The purpose of this article is to reveal clearly, once and for all that William Shakespeare is a Myth—created by the Jesuits and Vatican to help implement a new deal to end the war with its ancient trading partner England, through the creation of the Crown Corporation under Holy Charter—the laws and precedents brilliantly embedded in seemingly harmless plays and sonnets.
That far from just being a cultural gem in English history, the Works of Shakespeare represent a cornerstone in the way the modern world continues to be held under the control of the Holy See, the Vatican through the tricky use of words.
Shakespeare and the creation of a whole new legal language
William Shakespeare is credited with writing 37 plays, 154 sonnets and 2 narrative poems from no earlier than 1598 to no later than 1613–the first folio of “his” works being published in 1623.
Of the works attributed to Shakespeare–comprising of some 884,000 words contained in 34,896 lines and spoken by 1,211 characters–33% were histories of immense and unprecedented historical research, 32% were comedies, 29% were tragedies, 4% were poems and 2% were sonnets.
If Shakespeare truly was the author, then he had to have handwritten every last word–as typewriters did not exist. To put this massive undertaking into perspective–if Shakespeare made not one single mistake on any page, nor re-wrote a single line of dialogue, nor scene, then he would have to had written a minimum of one page per day for fifteen years (1598-1613) to complete this body of work. Given, no author in history has written even half as much without making mistakes, Shakespeare then must have written well over 15,000 hand written pages –yet not one single page has ever been found–an unbelievable and unprecedented anomaly that defies all logic.
Yet what is rarely discussed by scholars is the incredible fact that the works attributed to Shakespeare contain no less than 28,829 unique word forms–of which over 2,500 were new words to the English language for the first time (The Oxford English Dictionary attributes only around 2,000 new words to Shakespeare). These were not weird and strange words, but incredibly over 1,700 of our most common words today, including such fundamental legal words as accused, addiction, assassination, bandit, bar, case, contract, courtship, crown, employer, investments, law, bond, lawyer, majestic, negotiate, secure, submit, understand.

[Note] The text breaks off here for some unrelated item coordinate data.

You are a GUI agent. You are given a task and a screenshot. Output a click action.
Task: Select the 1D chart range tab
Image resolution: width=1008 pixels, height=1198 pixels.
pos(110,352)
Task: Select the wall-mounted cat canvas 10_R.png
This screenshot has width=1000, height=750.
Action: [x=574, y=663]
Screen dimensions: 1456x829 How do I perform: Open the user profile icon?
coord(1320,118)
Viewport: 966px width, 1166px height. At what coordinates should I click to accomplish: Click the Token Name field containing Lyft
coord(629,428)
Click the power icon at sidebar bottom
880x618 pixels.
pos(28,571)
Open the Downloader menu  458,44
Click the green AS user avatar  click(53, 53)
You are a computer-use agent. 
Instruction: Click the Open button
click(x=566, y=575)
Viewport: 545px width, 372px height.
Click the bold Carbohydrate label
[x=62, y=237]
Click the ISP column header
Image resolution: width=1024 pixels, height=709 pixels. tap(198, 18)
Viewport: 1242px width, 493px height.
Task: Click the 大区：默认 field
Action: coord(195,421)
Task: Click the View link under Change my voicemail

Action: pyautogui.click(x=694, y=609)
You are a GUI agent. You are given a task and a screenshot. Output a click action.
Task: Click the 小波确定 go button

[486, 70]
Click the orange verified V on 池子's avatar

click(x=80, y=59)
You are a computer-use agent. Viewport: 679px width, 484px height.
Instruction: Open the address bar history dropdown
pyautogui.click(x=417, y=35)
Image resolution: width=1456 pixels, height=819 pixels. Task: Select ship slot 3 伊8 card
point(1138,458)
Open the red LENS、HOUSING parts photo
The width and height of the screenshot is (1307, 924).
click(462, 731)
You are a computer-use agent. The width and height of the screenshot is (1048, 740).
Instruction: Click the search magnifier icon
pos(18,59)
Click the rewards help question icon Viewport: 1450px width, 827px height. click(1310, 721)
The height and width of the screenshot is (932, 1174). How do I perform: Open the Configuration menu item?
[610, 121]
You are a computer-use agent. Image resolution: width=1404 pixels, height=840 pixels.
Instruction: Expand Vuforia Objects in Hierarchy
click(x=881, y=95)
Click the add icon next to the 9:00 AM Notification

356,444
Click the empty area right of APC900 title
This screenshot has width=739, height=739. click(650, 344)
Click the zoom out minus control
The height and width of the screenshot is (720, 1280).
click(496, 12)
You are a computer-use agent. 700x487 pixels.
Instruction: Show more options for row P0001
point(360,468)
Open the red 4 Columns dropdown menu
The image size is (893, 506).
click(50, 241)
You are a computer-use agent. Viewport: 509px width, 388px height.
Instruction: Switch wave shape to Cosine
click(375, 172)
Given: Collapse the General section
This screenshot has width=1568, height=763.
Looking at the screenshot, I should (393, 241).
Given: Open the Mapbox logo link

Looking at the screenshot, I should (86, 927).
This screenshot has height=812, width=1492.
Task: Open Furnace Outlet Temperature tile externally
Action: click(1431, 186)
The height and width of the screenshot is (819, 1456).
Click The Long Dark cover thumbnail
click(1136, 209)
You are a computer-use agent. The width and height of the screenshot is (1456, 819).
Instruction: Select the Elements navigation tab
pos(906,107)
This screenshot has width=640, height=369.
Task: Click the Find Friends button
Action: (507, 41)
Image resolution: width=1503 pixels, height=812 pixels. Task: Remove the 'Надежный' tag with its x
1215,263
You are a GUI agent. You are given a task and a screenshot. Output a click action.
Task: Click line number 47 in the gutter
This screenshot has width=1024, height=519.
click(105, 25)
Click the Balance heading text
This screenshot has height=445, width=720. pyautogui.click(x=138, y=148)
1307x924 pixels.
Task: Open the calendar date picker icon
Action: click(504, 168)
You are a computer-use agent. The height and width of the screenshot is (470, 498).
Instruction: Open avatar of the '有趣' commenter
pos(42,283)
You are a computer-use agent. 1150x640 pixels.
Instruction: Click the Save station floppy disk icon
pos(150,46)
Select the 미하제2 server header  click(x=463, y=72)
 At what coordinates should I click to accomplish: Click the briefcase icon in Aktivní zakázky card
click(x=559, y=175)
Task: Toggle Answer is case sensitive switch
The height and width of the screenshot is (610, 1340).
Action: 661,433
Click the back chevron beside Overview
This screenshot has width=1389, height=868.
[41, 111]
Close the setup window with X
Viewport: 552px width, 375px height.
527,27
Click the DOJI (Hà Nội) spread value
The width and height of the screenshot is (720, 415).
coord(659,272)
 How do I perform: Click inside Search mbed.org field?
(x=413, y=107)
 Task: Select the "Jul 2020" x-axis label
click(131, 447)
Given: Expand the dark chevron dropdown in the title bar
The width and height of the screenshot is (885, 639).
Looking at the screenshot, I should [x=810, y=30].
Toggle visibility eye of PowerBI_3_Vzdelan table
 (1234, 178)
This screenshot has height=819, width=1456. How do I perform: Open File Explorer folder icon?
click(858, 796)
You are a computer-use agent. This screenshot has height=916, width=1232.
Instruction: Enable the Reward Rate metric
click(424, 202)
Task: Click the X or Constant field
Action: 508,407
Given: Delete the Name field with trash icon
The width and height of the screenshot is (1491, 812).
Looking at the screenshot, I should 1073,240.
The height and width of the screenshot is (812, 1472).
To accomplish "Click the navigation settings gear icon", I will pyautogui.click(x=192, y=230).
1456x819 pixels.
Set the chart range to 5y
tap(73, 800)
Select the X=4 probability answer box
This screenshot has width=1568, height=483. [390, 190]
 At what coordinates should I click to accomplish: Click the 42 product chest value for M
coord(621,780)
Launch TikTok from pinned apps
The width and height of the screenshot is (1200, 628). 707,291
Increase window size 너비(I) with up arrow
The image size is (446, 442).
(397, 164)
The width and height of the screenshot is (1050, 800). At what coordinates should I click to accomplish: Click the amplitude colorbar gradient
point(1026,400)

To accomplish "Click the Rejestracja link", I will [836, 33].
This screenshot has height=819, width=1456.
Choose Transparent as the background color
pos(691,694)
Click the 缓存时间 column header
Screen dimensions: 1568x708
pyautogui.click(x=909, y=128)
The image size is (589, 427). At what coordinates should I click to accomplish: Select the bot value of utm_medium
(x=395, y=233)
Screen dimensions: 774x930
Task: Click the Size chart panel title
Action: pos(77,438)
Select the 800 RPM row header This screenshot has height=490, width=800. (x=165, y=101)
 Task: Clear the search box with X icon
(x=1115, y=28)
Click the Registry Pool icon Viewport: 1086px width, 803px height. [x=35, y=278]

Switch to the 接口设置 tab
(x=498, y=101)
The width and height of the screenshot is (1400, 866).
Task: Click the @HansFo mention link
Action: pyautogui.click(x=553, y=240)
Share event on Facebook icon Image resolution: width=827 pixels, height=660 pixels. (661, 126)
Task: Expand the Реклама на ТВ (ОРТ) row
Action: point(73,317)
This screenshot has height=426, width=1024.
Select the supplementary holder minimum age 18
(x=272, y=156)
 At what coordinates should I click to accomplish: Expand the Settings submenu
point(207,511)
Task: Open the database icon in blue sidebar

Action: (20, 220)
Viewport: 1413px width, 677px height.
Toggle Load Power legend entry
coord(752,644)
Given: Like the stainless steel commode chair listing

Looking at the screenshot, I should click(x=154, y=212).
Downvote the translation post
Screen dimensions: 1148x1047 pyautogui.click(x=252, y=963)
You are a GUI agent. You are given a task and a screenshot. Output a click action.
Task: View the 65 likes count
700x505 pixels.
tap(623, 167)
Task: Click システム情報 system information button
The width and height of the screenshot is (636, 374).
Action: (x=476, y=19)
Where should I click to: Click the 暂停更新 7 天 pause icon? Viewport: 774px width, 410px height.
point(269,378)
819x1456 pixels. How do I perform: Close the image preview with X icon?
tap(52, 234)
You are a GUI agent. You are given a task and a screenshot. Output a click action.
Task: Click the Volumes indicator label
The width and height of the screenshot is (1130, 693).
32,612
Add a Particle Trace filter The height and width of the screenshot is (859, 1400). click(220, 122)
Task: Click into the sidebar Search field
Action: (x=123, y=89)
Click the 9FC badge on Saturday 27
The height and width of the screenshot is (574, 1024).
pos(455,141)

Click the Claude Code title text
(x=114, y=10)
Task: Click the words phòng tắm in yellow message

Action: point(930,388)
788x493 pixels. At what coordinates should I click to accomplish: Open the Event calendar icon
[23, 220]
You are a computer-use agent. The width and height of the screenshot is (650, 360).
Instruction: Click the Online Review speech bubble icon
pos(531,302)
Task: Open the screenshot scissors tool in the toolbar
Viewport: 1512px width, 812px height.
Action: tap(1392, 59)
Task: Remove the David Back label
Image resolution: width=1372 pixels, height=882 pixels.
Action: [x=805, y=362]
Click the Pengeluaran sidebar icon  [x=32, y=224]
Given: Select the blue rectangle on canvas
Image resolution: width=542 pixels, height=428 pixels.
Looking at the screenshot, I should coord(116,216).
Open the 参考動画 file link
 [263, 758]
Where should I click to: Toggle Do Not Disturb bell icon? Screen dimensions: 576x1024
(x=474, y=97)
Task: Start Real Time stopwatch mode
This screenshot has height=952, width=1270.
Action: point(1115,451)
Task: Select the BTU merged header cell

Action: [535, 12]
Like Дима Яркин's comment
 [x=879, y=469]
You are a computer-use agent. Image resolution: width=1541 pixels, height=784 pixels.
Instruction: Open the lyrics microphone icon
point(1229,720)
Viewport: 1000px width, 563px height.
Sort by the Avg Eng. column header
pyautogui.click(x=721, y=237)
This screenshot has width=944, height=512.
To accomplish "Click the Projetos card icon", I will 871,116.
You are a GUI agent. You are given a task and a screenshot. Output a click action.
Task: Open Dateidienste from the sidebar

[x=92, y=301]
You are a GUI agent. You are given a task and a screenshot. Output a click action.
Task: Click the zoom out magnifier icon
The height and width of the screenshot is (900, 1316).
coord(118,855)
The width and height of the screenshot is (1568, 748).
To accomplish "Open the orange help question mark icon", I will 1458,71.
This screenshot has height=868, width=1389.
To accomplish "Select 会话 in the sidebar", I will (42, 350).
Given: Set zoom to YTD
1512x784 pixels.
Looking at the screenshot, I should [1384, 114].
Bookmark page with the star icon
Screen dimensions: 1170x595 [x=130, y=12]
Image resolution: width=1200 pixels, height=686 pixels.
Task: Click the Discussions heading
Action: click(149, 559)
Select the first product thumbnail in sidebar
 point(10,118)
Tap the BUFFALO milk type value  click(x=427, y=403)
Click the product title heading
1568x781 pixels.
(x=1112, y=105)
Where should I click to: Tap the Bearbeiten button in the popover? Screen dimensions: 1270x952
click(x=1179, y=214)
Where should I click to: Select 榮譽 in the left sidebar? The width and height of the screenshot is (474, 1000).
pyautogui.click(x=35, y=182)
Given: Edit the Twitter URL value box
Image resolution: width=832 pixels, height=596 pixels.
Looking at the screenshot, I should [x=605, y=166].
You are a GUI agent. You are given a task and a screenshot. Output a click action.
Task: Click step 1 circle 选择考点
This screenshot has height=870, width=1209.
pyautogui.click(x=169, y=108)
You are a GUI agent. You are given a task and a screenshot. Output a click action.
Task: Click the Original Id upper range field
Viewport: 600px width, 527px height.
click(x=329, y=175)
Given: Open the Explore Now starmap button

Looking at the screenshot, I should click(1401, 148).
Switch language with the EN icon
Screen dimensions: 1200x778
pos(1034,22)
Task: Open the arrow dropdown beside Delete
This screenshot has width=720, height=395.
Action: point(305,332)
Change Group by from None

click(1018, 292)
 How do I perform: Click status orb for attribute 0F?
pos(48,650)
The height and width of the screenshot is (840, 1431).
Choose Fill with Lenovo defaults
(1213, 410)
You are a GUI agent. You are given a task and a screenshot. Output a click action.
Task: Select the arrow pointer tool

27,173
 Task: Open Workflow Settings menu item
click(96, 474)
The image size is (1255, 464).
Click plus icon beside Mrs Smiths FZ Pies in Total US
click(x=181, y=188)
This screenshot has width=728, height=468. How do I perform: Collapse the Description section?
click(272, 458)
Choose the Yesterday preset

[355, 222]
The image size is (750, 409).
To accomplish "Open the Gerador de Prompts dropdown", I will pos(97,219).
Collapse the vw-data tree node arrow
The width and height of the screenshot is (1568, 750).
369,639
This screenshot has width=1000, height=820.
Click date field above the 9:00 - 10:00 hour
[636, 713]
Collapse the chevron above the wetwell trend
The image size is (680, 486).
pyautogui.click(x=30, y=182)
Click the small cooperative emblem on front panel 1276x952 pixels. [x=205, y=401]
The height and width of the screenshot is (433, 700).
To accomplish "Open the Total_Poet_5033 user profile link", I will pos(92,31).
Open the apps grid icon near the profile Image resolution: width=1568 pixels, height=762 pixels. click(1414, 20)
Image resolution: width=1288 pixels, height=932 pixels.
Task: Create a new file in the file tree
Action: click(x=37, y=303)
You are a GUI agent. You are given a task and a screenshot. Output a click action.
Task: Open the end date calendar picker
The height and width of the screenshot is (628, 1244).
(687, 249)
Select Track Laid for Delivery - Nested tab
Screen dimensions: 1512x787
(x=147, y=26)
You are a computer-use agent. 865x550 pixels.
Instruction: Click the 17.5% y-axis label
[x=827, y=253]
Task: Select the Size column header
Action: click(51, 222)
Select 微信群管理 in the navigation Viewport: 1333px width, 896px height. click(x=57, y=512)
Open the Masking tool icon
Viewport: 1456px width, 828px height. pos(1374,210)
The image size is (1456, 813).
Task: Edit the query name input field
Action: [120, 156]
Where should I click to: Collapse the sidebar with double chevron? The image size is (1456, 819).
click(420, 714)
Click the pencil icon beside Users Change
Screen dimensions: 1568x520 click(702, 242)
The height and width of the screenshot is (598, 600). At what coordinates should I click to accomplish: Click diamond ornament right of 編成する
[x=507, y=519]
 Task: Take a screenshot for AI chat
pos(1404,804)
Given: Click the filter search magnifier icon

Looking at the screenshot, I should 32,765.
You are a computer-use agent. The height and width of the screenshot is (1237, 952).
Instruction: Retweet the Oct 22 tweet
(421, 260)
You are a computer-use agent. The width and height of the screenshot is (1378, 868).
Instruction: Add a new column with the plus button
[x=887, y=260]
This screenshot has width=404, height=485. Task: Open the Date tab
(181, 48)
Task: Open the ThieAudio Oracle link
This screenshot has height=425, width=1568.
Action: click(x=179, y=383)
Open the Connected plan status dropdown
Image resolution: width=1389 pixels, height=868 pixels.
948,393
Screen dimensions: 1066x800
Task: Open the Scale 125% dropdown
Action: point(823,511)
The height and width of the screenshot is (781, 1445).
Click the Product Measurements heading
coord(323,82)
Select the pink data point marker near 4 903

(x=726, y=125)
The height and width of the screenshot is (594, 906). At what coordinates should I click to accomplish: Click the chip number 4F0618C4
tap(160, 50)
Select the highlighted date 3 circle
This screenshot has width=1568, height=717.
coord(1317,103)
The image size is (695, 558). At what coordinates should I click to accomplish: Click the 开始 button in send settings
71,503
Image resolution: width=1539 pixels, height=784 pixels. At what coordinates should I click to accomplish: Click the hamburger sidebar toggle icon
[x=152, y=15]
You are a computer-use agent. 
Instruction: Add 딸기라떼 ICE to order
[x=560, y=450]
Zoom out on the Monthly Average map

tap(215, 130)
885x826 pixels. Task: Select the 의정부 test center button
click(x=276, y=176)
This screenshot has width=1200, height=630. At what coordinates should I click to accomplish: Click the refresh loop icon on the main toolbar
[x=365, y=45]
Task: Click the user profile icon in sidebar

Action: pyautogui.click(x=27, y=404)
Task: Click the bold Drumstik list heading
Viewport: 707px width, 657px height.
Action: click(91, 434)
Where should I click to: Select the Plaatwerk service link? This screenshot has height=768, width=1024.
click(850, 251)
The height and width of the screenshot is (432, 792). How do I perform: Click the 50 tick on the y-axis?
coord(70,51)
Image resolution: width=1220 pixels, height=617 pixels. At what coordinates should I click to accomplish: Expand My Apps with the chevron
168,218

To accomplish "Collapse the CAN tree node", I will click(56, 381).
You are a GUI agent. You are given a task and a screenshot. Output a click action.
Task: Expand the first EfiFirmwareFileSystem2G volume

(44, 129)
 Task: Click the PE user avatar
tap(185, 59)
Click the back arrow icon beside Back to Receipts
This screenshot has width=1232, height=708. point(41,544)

Again to put this in perspective, King James or Authorized Version of the Holy Bible, published in 1611 makes use of a mere 8,000 words; the playright Christopher Marlowe used around 7,000; the poet John Milton 6,000, Charles Dickens 8,000.
It appears that Shakespeare went out of his way to create new and unusual words. Given the plays were supposed to be aimed at commercial venture, it would have been a huge commercial risk to introduce so many new words to a paying audience — and must have alienated 99% of them given they could not possibly have understood what they were hearing. So how could The Globe and the plays of Shakespeare possibly have been a financial success? The answer is simply, that from the time of James I, the Crown (of England) treated Shakespeare as if it were an extension of its own legal statutes–required reading for all judges, lawyers and men involved in trade. Why? Because it was common knowledge up until the 20th Century that Shakespeare remained the most comprehensive reference of legal statutes and procedures for English and common law for nearly 400 years.